Ir a Salvador, na Bahia, e não conhecer o Pelourinho é como ir a um baile e não dançar. O local, que na época colonial era utilizado para punir escravos com castigos físicos e os maus comerciantes com a execração pública, hoje é símbolo e cartão postal da cidade. O Pelô, como é chamado pelos soteropolitanos e turistas mais enturmados, é também local de concentração do público nos dias de shows e festas que, aliás, se espalham por todo o calendário baiano.
Mas quem conhece hoje o Pelourinho, com suas lojas de arte e artesanato, bares, restaurantes e outros tipos de comércio não pode imaginar que, há apenas cinco anos, aqueles belos casarões pintados em cores vivas, formavam uma grande favela que abrigava, sem as menores condições de higiene, mais de seis mil pessoas.
A recuperação do Centro Histórico de Salvador, onde está localizado o Pelourinho, com seus três mil imóveis - o maior conjunto arquitetônico colonial da América Latina, tombado pela Unesco como Patrimônio Histórico da Humanidade - é exemplo para o Brasil inteiro de como a parceria entre o Estado e empresas privadas pode efetivamente dar certo.
A recuperação e restauração já está na quinta etapa, com a licitação para a sexta fase já autorizada pelo governador Paulo Souto.
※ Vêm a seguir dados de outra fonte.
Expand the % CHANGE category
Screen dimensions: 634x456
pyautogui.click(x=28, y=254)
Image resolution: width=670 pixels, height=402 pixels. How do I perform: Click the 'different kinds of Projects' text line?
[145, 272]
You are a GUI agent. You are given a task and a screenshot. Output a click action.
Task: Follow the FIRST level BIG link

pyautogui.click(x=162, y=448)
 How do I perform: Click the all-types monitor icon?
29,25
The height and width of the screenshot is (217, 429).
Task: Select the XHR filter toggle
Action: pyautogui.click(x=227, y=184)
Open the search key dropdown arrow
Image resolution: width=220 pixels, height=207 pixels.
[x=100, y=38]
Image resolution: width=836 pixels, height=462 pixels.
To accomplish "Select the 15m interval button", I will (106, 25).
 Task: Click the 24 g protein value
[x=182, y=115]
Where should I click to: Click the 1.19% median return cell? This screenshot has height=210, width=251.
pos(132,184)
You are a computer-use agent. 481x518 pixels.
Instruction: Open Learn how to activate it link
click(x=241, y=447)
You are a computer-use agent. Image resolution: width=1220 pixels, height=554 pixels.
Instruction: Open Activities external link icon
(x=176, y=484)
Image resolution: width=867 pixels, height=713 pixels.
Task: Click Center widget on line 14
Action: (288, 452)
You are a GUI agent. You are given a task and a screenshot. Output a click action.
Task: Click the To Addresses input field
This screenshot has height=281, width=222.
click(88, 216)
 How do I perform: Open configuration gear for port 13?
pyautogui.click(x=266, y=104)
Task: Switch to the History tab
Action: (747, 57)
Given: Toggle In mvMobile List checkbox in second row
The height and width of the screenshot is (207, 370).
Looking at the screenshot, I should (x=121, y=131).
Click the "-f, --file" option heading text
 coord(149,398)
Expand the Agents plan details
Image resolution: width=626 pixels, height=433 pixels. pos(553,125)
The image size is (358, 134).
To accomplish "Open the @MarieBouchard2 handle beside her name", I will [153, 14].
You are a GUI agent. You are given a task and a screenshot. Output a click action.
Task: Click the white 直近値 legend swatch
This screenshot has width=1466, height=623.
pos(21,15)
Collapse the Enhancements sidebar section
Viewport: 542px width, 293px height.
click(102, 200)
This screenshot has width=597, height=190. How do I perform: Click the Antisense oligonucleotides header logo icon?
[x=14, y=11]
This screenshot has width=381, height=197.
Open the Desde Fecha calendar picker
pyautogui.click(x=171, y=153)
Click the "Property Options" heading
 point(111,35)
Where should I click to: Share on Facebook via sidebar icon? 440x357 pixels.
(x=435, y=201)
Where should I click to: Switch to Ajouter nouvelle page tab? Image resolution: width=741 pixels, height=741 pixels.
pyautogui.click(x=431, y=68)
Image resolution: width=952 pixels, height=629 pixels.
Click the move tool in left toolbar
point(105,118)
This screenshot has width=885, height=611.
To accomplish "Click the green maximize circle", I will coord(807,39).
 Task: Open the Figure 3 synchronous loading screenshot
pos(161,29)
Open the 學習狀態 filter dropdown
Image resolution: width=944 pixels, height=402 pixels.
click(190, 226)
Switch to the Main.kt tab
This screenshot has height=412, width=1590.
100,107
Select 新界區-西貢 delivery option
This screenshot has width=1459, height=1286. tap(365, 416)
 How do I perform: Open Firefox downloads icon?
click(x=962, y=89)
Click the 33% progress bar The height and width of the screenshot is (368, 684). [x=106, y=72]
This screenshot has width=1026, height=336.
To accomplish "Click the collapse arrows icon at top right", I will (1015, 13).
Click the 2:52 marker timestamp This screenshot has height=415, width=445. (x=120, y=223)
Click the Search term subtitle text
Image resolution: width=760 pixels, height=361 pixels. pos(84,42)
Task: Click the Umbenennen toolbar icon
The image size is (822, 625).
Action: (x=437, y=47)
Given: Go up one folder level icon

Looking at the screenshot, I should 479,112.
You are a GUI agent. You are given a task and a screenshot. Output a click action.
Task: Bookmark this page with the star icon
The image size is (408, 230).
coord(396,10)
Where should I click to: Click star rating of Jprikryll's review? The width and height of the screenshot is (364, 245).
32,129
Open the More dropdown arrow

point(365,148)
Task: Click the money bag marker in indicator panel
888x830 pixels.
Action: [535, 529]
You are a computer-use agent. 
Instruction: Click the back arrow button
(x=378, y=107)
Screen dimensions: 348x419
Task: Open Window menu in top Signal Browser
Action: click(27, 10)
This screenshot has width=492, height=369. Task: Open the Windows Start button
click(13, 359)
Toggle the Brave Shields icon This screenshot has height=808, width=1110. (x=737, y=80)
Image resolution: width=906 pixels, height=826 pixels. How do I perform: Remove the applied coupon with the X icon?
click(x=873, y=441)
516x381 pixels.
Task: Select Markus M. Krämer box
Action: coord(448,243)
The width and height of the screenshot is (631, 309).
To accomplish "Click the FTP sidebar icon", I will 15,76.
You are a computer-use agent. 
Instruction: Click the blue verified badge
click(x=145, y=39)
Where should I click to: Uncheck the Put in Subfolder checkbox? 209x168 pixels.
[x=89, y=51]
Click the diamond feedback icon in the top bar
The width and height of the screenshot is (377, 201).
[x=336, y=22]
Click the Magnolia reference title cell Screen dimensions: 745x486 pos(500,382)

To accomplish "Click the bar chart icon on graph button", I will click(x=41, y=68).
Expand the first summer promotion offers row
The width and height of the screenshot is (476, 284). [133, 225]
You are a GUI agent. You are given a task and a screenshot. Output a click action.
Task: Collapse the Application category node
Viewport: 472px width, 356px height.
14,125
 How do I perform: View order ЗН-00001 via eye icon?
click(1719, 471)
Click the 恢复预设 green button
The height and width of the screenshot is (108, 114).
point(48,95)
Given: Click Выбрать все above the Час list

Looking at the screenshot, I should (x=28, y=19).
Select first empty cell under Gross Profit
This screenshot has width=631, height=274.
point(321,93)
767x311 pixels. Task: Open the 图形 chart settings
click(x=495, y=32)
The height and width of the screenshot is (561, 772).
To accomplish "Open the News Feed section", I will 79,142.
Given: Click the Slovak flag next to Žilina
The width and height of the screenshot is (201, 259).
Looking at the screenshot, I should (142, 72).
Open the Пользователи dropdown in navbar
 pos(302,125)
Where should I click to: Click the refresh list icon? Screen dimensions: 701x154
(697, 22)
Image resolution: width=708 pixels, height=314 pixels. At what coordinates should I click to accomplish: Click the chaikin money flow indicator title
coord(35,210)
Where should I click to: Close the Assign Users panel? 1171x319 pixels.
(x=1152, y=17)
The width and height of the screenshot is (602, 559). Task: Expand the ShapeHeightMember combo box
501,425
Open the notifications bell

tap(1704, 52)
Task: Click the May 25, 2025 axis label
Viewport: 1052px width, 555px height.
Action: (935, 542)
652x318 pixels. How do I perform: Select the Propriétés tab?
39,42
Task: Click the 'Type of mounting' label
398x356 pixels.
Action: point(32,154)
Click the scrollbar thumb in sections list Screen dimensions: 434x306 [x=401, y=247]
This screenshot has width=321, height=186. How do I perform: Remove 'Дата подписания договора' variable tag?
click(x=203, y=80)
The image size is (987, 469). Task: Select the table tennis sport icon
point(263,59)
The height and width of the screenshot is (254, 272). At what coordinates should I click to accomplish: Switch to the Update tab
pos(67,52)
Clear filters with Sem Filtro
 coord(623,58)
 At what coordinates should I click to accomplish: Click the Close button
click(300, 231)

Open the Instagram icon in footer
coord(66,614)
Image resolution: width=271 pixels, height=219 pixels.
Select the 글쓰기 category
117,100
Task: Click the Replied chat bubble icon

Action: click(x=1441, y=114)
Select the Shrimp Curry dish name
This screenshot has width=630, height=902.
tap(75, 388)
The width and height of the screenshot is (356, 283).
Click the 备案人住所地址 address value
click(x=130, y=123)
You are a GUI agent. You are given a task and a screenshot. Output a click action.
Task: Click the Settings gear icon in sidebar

Dos mil imóveis do Centro Histórico que precisavam de intervenção imediata do Governo, cerca de 500 já estão prontos ou em fase de conclusão. No total, já foram gastos cerca de US$ 50 milhões nessas obras.
Fases de trabalho O trabalho, coordenado pelo Instituto do Patrimônio Artístico e Cultural (Ipac) do Governo do Estado e pela Companhia de Desenvolvimento da Região Metropolitana de Salvador (Conder), foi dividido de acordo com a necessidade de cada prédio do local. ‘‘Nem todos podiam ou necessitavam ser restaurados. Assim, seguindo uma série de critérios, optamos por várias fases de trabalho’’ - diz Adriana Castro, diretora-geral do IPAC.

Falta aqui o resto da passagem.